Decision to table $1.1M grant request draws ire of NH advocatesBy DAVE SOLOMON
State House Bureau
October 01. 2017 1:18AM
CONCORD - Lawmakers are preventing the state from accepting a $1.1 million federal grant to study how insurance companies treat people with mental health problems or substance abuse disorders, despite appeals from Gov. Chris Sununu, Insurance Commissioner Roger Sevigny, and advocacy groups in the substance abuse and mental health arenas.
Members of the powerful Joint Legislative Fiscal Committee on Friday tabled for the second time a request by the Insurance Department to accept the grant from the U.S. Department of Health and Human Services.
"Acceptance of these grant funds will enable the department to conduct work that is critically important to the state's response to the opioid and mental health crises," according to Sevigny.
In a Sept. 20 letter to the committee, he writes that the funds would be used to hire contractors who would work with the department to investigate whether health insurers are "complying with existing legal requirements with respect to coverage of behavioral health and substance use disorder treatment."
Sevigny's request came one day after a Sept. 19 letter from Sununu urging the Fiscal Committee to accept the funds, citing the "ongoing crises in opioid use and access to mental health treatment.

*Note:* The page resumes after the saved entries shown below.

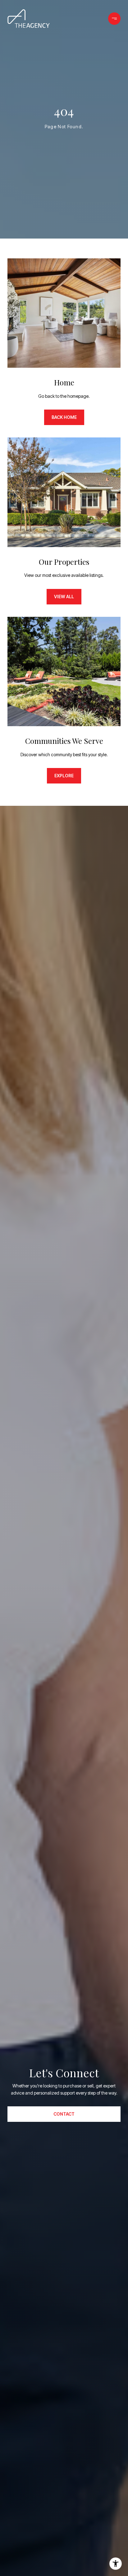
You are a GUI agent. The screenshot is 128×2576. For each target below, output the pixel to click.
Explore (64, 775)
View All (64, 596)
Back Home (64, 417)
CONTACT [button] (64, 2114)
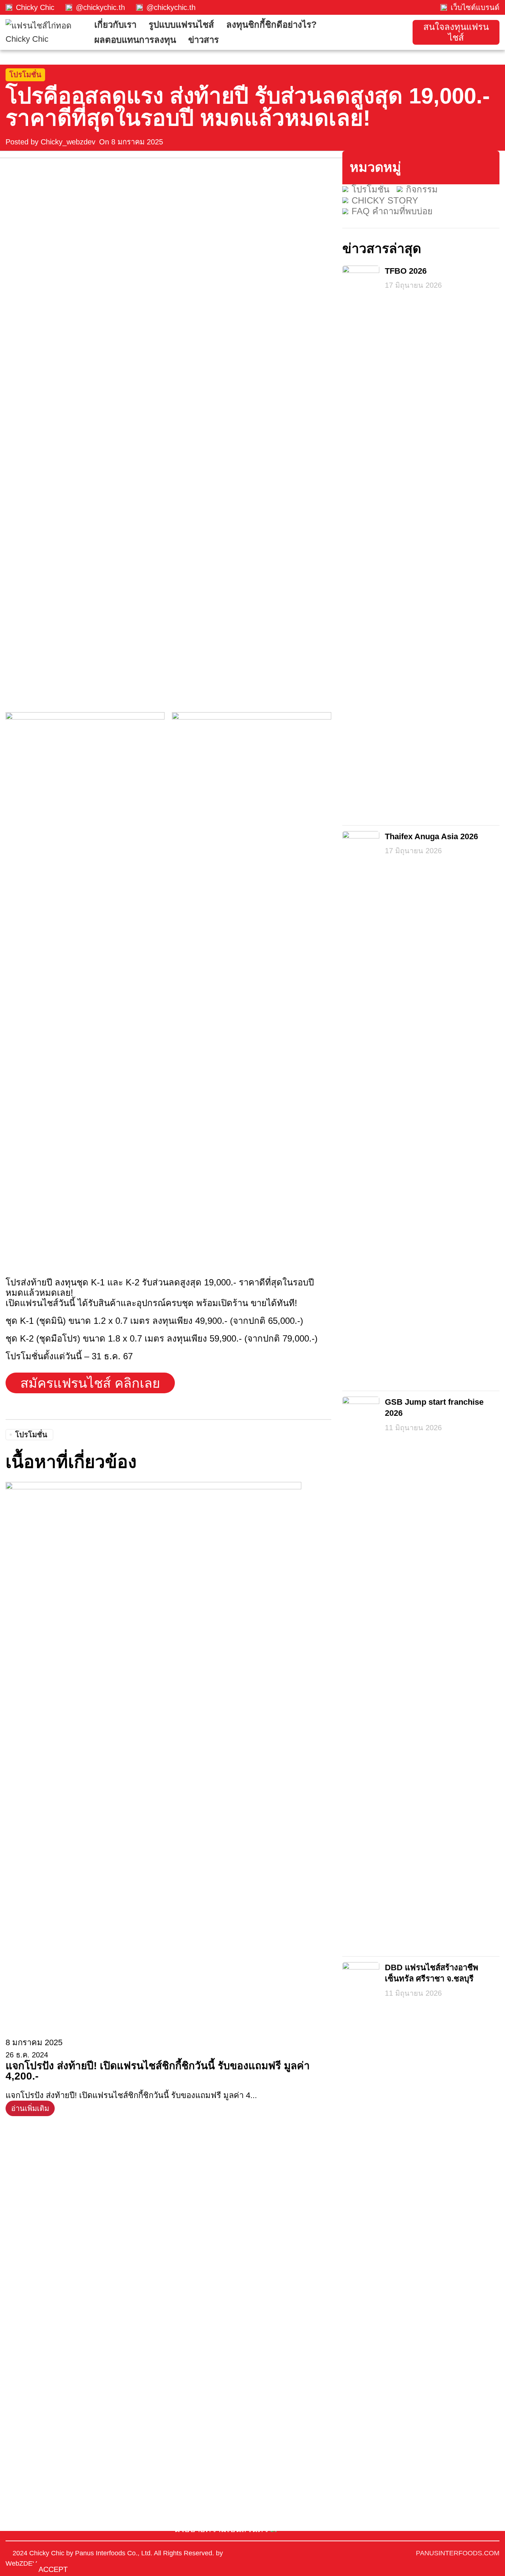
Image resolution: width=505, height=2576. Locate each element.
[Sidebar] (9, 2540)
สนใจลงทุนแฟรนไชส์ (456, 32)
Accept (53, 2569)
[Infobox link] (30, 7)
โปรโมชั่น (25, 75)
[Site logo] (46, 31)
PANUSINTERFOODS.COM (457, 2553)
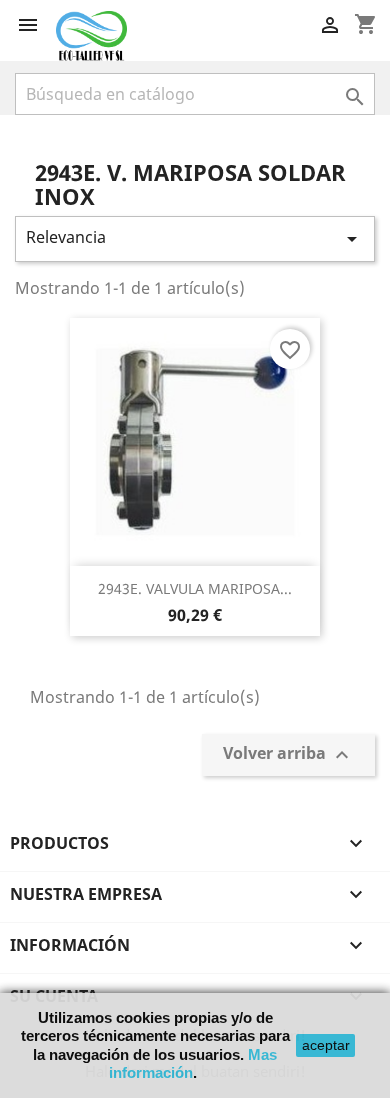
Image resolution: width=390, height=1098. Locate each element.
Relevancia (195, 238)
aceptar (326, 1045)
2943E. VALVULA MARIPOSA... (195, 588)
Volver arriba (288, 755)
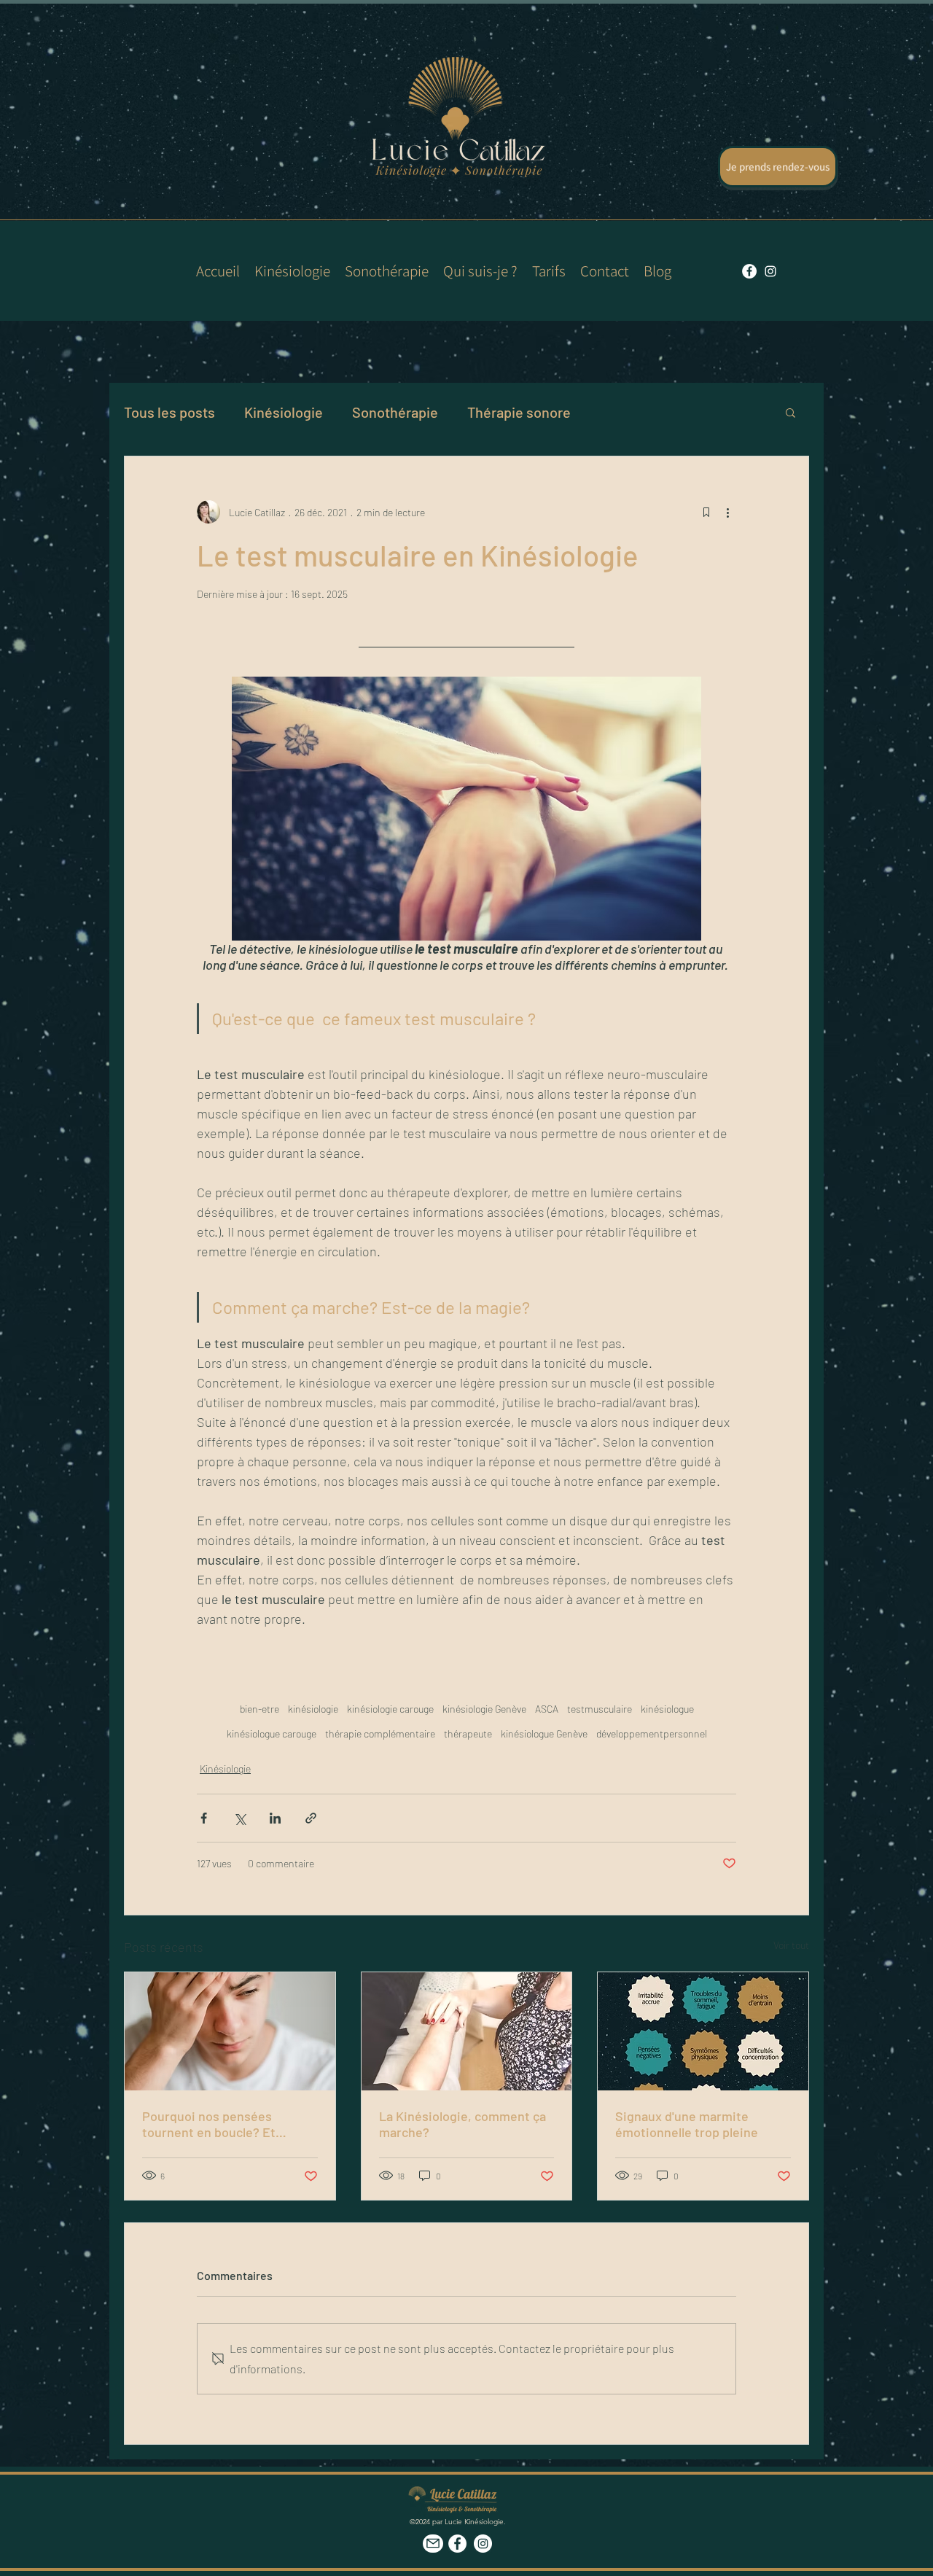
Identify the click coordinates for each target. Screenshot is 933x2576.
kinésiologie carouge (390, 1709)
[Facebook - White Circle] (749, 271)
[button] (790, 412)
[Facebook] (457, 2543)
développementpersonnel (651, 1733)
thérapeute (468, 1733)
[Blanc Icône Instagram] (770, 271)
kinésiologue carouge (271, 1733)
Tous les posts (169, 412)
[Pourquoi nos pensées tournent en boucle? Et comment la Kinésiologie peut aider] (230, 2031)
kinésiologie (313, 1709)
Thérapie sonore (519, 412)
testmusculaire (599, 1709)
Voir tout (791, 1945)
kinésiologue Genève (544, 1733)
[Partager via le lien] (311, 1818)
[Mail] (433, 2543)
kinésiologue (667, 1709)
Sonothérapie (395, 412)
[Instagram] (483, 2543)
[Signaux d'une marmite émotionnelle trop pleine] (703, 2031)
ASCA (546, 1709)
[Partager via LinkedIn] (275, 1818)
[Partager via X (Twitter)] (239, 1818)
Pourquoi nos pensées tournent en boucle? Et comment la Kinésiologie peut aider (228, 2124)
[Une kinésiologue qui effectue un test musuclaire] (467, 2031)
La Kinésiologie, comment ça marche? (462, 2124)
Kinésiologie (283, 412)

"The federal funding will enable the department to complete its work of examining compliance with coverage requirements," wrote Sununu. "Without the grant funds, the cost of these examinations would be billed to the companies being examined, an expense that might in time be passed on to consumers in the form of premium increases."
State Sen. Andy Sanborn, R-Bedford, a Fiscal Committee member and vocal opponent of accepting the grant, said he believes the Insurance Department is overstepping its bounds.
"Our state's response to the mental health challenges we are facing today needs to be driven first by legislative policy and then implemented by the state agencies, not the other way around," he said.
In a written response to committee questions, Sevigny states that the research proposed "falls squarely within the department's traditional role as an insurance regulator."
According to Sevigny, "The department is looking at the carrier compliance with existing laws, not seeking to add additional requirements."
Advocates in the recovery and treatment community were dismayed by the decision.
"I would just say this is incredibly shortsighted in the midst of a mental health crisis in which hospitals aren't being reimbursed for services for people when they are being boarded in emergency departments," said Ken Norton, executive director of the New Hampshire chapter of the National Alliance on Mental Illness.
Michele Merritt, senior vice president and policy director at New Futures, said her organization "like so many others who work in this space" was extremely disappointed.
"This is a bipartisan issue, ensuring that people who are rightfully entitled to behavioral health services in their health plans are able to access those services," she said. "It would ensure those plans are doing what they are required to do under federal law, and to not allow that is completely confounding."